Em dashes are used often by LLMs, because humans use them often. On mac keyboards its easily typed. I know this is oversimplifying the situation, but I don't see the usefulness of the constant witch-hunting for allegedly LLM-generated text. For text we are long beyond the point, where we can differenciate between human generated and machine generated. We're even at the point, where it gets somewhat hard to identify machine generated audio and visuals.
I might not be able to spot ALL AI generated text, but I can definitely spot some. It's still kind of quirky.
Yeah, I agree with you. I'm so tired of people complaining about AI-generated text without focusing on the content. Just don't read it if you don't like it. It's another level of when people complain how a website is not readable for them or some CSS rendering is wrong or whatever. How does it add to the discussion?

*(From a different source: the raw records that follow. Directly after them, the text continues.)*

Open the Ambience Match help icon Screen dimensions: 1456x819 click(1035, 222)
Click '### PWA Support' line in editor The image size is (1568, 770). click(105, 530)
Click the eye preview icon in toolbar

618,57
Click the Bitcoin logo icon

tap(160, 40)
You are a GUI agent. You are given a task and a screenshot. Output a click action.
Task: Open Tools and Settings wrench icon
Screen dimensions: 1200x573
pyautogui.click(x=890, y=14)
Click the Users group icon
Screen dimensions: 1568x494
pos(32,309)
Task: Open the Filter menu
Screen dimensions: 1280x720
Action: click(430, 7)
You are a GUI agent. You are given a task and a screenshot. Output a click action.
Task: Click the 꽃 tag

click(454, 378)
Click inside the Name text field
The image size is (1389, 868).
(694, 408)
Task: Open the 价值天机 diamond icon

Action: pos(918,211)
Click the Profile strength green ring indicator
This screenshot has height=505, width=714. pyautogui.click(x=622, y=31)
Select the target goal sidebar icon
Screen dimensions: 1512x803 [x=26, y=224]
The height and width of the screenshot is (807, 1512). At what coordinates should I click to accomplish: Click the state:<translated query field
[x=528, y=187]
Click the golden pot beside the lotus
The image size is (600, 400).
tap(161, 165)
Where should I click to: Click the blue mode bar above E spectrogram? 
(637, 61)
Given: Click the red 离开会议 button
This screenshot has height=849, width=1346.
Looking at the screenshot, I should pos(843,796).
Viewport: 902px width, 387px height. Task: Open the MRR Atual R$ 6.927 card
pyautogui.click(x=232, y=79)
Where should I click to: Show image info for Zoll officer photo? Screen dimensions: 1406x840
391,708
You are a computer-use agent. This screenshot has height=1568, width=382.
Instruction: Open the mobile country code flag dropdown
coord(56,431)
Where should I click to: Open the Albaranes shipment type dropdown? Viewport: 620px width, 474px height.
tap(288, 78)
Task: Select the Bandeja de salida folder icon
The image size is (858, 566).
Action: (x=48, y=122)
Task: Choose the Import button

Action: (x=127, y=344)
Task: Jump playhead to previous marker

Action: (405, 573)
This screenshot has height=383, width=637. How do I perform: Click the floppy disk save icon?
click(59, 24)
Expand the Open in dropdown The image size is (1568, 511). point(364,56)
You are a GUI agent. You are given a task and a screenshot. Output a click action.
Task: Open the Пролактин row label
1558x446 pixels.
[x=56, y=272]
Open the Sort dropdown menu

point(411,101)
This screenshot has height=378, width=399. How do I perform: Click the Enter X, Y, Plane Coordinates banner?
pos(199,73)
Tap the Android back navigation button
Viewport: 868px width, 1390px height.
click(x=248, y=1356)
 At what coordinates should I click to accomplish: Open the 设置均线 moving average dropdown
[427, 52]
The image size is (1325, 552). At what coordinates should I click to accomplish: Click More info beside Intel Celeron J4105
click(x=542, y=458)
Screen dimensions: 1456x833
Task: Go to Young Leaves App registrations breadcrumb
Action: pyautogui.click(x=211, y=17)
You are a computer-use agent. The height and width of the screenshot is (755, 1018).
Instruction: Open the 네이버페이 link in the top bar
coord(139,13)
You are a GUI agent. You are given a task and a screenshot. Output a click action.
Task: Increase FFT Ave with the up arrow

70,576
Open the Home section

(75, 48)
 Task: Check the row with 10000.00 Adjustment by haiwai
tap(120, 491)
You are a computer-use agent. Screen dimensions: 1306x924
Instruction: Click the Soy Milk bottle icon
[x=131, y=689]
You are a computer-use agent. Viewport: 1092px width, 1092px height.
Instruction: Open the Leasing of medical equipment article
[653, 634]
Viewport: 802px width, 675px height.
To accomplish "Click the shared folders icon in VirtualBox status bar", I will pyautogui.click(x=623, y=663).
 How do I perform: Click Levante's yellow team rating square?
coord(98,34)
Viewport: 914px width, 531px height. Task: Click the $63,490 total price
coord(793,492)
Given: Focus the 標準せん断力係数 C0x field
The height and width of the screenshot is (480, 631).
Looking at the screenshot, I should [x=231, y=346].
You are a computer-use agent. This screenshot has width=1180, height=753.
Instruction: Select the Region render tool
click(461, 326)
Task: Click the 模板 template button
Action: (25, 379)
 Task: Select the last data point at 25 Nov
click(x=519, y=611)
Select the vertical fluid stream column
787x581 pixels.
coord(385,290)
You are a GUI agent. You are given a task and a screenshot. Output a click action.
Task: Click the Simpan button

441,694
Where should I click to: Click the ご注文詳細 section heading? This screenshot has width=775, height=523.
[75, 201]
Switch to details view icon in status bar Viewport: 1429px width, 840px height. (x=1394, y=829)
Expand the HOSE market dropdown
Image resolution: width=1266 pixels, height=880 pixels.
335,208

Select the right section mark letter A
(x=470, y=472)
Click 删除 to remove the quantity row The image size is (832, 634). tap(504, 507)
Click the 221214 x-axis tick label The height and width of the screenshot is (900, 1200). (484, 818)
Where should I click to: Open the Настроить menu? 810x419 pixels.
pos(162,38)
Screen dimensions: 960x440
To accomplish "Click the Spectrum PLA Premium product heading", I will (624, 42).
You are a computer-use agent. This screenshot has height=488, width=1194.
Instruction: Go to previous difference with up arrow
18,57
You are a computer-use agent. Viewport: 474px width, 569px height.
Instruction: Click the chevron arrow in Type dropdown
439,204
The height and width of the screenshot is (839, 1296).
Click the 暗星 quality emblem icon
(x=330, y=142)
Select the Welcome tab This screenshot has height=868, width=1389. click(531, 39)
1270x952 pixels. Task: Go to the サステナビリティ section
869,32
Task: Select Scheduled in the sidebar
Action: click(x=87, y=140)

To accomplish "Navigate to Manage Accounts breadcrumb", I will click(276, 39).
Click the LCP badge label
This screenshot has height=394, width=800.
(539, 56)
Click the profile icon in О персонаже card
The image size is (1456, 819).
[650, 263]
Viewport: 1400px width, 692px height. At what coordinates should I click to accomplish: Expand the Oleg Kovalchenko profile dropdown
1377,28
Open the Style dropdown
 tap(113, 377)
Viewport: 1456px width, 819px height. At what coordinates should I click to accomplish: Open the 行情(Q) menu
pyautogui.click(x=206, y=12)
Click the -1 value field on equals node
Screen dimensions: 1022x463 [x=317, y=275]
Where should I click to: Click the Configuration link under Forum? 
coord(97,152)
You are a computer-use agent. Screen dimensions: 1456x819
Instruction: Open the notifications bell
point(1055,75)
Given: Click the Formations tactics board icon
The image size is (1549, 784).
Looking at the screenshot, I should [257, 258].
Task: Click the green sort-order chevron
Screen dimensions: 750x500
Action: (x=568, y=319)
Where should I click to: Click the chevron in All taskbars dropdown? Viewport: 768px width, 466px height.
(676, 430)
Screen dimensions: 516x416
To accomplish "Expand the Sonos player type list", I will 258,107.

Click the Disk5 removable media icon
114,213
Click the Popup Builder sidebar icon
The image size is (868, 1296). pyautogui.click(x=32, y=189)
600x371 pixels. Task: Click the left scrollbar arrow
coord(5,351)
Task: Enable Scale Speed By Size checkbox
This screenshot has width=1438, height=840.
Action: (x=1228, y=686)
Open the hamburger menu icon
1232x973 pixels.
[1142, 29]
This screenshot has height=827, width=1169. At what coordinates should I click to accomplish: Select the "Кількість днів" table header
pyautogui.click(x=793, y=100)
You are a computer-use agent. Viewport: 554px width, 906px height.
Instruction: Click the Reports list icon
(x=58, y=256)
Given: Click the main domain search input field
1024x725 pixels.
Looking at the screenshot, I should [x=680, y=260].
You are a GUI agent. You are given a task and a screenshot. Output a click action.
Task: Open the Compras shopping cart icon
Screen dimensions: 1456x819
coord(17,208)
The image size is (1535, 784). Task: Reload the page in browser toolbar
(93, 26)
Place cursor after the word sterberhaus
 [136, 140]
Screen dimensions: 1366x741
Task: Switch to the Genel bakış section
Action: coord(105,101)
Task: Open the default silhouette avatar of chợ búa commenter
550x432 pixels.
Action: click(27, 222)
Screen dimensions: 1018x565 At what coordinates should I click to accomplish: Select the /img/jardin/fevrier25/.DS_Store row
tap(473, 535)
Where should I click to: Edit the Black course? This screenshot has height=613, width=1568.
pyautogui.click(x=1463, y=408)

The problem is that there’s infinite “content” out there.
The amount of work the author puts in is correlated with the value of the piece (insight/novelty/etc). AI-written text is a signal that there’s less less effort and therefore less value there.
It’s not a perfect correlation and there are lots of exceptions like foreign language speakers, but it is a signal.
On Windows it is Alt+0151. Harder to use than on Mac but definitely possible, I frequently use it.
On recent versions Shift+Win+- also work, and Win+- produces en dash.
I just type -- and jira fixes it.
I use Compose - - - on Linux and my cellphone (Unexpected Keyboard). Mac is Alt-_.
I really despise that people like you ruined em dashes for the rest of us who have enjoyed using them.
Honestly responses like this should just be straight blocked by the moderators. They are so super lame and go directly against the rules.